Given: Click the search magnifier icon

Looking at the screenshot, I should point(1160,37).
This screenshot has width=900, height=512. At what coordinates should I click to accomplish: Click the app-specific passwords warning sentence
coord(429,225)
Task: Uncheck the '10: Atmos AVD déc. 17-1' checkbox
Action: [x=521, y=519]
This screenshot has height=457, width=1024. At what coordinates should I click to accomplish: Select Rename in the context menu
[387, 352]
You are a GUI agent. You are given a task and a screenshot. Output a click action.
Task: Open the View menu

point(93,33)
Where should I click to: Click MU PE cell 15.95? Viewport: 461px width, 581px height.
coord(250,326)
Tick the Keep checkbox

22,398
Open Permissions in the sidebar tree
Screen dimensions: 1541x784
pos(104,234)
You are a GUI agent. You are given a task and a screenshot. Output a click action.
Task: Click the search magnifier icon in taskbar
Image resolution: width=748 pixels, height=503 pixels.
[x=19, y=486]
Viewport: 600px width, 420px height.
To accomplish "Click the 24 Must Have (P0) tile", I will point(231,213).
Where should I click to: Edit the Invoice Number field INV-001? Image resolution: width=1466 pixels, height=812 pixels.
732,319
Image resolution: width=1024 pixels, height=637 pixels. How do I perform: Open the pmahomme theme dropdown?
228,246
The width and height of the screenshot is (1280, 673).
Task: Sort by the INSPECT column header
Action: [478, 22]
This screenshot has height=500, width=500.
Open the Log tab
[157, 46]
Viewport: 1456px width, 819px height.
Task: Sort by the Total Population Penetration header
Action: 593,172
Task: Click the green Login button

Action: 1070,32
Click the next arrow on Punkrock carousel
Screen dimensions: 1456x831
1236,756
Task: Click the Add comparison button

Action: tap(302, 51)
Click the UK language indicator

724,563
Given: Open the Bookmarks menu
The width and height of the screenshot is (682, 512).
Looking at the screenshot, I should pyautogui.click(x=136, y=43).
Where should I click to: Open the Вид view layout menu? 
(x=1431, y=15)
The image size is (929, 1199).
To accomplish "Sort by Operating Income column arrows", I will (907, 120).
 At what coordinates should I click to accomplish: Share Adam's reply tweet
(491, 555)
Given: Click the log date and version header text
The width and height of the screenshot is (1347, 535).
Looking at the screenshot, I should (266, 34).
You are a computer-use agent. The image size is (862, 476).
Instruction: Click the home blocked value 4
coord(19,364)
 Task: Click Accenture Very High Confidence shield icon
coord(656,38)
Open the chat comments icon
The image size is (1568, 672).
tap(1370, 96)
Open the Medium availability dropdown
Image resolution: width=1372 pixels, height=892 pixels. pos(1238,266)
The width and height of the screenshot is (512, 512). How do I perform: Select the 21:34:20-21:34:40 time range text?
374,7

──────

▸ Exercise requirements:
Rewrite every line above with "GUI agent" replaced by "desktop agent" and nothing else changed.

▸ Task response:
Given: Click the search magnifier icon

Looking at the screenshot, I should point(1160,37).
This screenshot has width=900, height=512. At what coordinates should I click to accomplish: Click the app-specific passwords warning sentence
coord(429,225)
Task: Uncheck the '10: Atmos AVD déc. 17-1' checkbox
Action: [x=521, y=519]
This screenshot has height=457, width=1024. At what coordinates should I click to accomplish: Select Rename in the context menu
[387, 352]
You are a desktop agent. You are given a task and a screenshot. Output a click action.
Task: Open the View menu

point(93,33)
Where should I click to: Click MU PE cell 15.95? Viewport: 461px width, 581px height.
coord(250,326)
Tick the Keep checkbox

22,398
Open Permissions in the sidebar tree
Screen dimensions: 1541x784
pos(104,234)
You are a desktop agent. You are given a task and a screenshot. Output a click action.
Task: Click the search magnifier icon in taskbar
Image resolution: width=748 pixels, height=503 pixels.
[x=19, y=486]
Viewport: 600px width, 420px height.
To accomplish "Click the 24 Must Have (P0) tile", I will point(231,213).
Where should I click to: Edit the Invoice Number field INV-001? Image resolution: width=1466 pixels, height=812 pixels.
732,319
Image resolution: width=1024 pixels, height=637 pixels. How do I perform: Open the pmahomme theme dropdown?
228,246
The width and height of the screenshot is (1280, 673).
Task: Sort by the INSPECT column header
Action: [478, 22]
This screenshot has height=500, width=500.
Open the Log tab
[157, 46]
Viewport: 1456px width, 819px height.
Task: Sort by the Total Population Penetration header
Action: 593,172
Task: Click the green Login button

Action: 1070,32
Click the next arrow on Punkrock carousel
Screen dimensions: 1456x831
1236,756
Task: Click the Add comparison button

Action: tap(302, 51)
Click the UK language indicator

724,563
Given: Open the Bookmarks menu
The width and height of the screenshot is (682, 512).
Looking at the screenshot, I should pyautogui.click(x=136, y=43).
Where should I click to: Open the Вид view layout menu? 
(x=1431, y=15)
The image size is (929, 1199).
To accomplish "Sort by Operating Income column arrows", I will (907, 120).
 At what coordinates should I click to accomplish: Share Adam's reply tweet
(491, 555)
Given: Click the log date and version header text
The width and height of the screenshot is (1347, 535).
Looking at the screenshot, I should (266, 34).
You are a computer-use agent. The image size is (862, 476).
Instruction: Click the home blocked value 4
coord(19,364)
 Task: Click Accenture Very High Confidence shield icon
coord(656,38)
Open the chat comments icon
The image size is (1568, 672).
tap(1370, 96)
Open the Medium availability dropdown
Image resolution: width=1372 pixels, height=892 pixels. pos(1238,266)
The width and height of the screenshot is (512, 512). How do I perform: Select the 21:34:20-21:34:40 time range text?
374,7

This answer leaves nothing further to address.